There is something the matter with the home. It may be merely the subtle decay which, in birth beginning and in death persisting, escorts all things human and perchance divine. It may be decay assisted by the violence of a time unborn and striving through novelty toward its own end, or toward an endlessness of change. But, whatever the causes, which interest little a hasty generation, signs written in brick and mortar and social custom, in rebellion and in aspiration, are not wanting to show that the home, so long the center of Anglo-Saxon and American society, is doomed. And, as is usual in the twentieth century, as has been usual since the middle of the nineteenth, woman is at the bottom of the change. It is women who now make revolutions. A hundred years ago it was men who made revolutions; nowadays they content themselves with resolutions. So it has been left for woman, more animal, more radical, more divinely endowed with the faculty of seeing only her own side, to sap the foundations of what was supposed to be her shelter.
I do not suppose that the household has ever been quite as much of a shelter for women as the Victorian philosophers said, and possibly believed; an elementary study of the feminist question will certainly incline the unprejudiced to see that the home, which has for so long masqueraded in the guise of woman’s friend, has on the whole been her enemy; that instead of being her protector it has been her oppressor; that it has not been her fortress, but her jail. Woman has felt in the home much as a workman might feel if he were given the White House as a present, told to live in it and keep it clean without help on two dollars a week. If the home be a precious possession, it may very well be a possession bought at too high a price–at the price of youth, of energy, and of enlightenment. The whole attitude of woman toward the home is one of rebellion–not of all women, of course, for most of them still accept that, though all that is may not be good, all that is must be made to do. Resignation, humility, and self-sacrifice have for a thousand generations been the worst vices of woman, but it is apparent that at last aggressiveness and selfishness are developing her toward nobility. She is growing aware that she is a human being, a discovery which the centuries had not made, and naturally she hates her gilded cage.

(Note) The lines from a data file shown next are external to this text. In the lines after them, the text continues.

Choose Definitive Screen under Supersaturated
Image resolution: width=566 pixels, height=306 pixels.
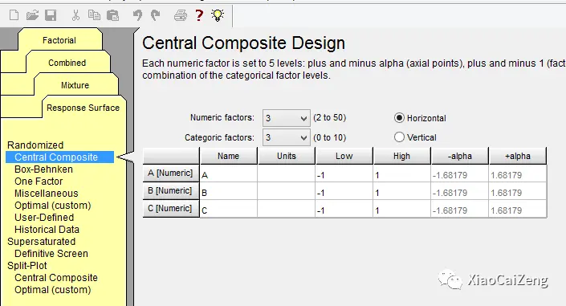(51, 253)
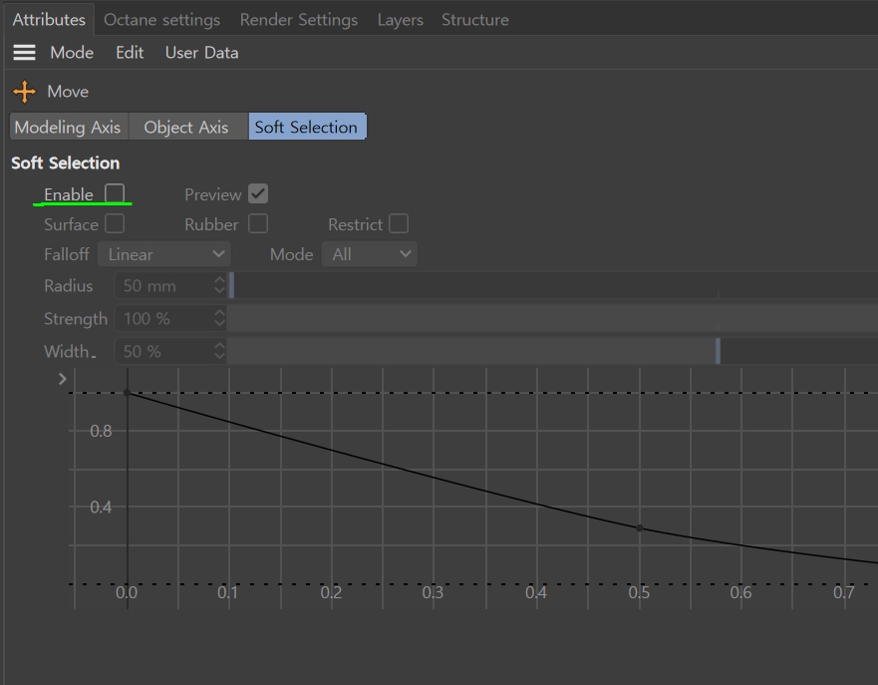This screenshot has width=878, height=685.
Task: Toggle the Restrict checkbox
Action: pyautogui.click(x=399, y=223)
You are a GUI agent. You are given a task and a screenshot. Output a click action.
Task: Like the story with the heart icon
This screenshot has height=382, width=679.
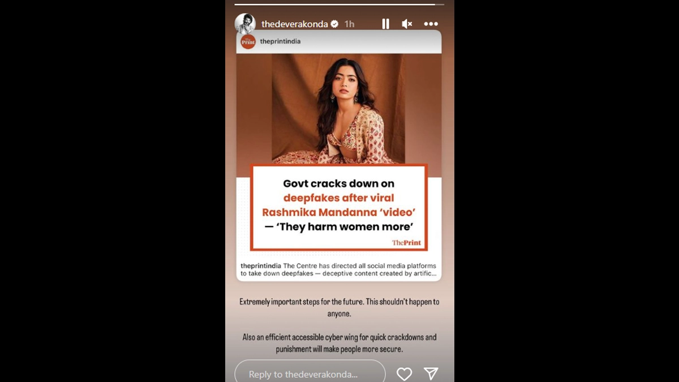point(404,374)
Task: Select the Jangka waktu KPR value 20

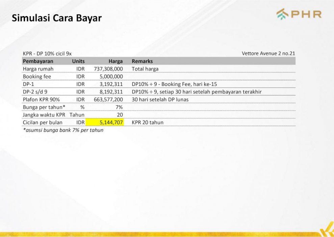Action: click(x=120, y=115)
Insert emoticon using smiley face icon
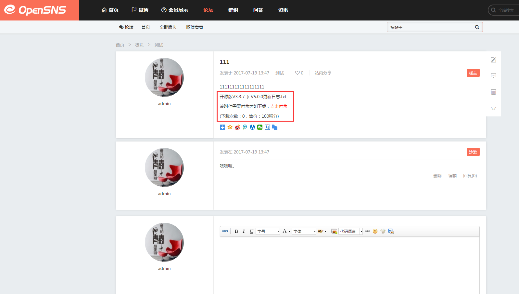This screenshot has height=294, width=519. 375,231
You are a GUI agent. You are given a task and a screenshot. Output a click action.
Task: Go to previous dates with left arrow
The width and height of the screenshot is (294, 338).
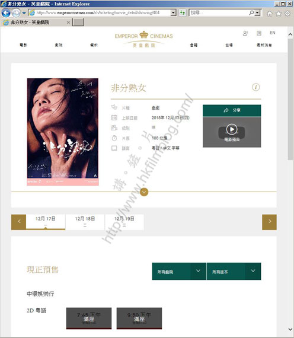[x=19, y=222]
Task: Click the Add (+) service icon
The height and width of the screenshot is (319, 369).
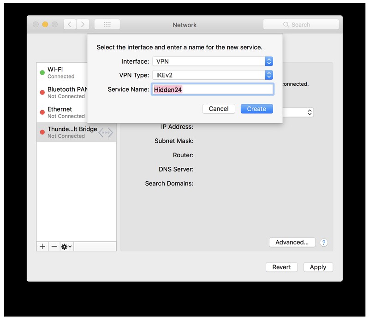Action: [42, 246]
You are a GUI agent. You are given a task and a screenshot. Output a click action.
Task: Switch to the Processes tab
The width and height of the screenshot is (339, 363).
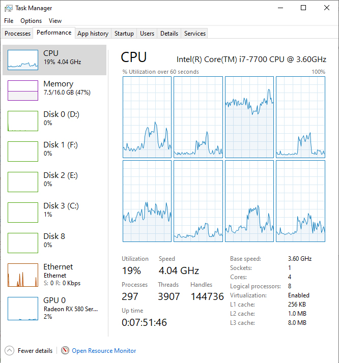pyautogui.click(x=17, y=34)
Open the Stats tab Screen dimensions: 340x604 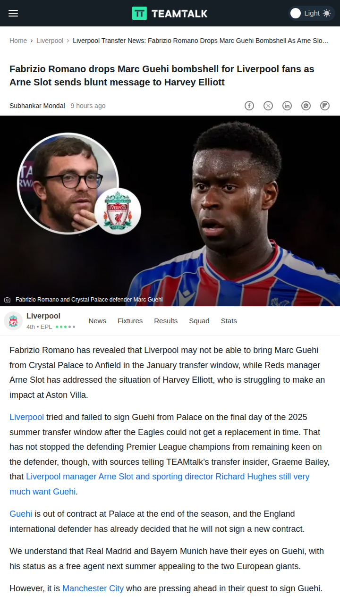[229, 321]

Woman is tired of a home that is too large, where the third floor gets dirty while she is cleaning the first; of a home that cannot be left lest it should be burglared; of a home where there is always a slate wrong, or a broken window, or a shortage of coal. She is tired of being immolated on the domestic hearth. One of them, neither advanced nor protesting, gave me a little while ago an account of what she called a characteristic day. I reproduce it untouched:
THE DAY OF A REALLY NICE ENGLISHWOMAN
8 A.M.–Early tea; rise; no bath. [The husband has the only bath, and the boiler cannot make another until ten.]
9 A.M.–Breakfast. [The husband takes the only newspaper away to the office.]
9.30 A.M.–Conversation with the cook: hardness of the butcher’s meat; difficulty because there are only three eatable animals; degeneration of the butter; grocery and milk problems.
Telephone.–A social engagement is made.
Conversation with the cook resumed: report on a mysterious disease of the kitchen boiler; report on the oil-man; report on the plumber.
Correspondence begun and interrupted by the parlor-maid, who demands a new stock of glass.
Correspondence resumed; interrupted by the parlor-maid’s demand for change with which to pay the cleaner.
Rush up-stairs to show which covers are to go.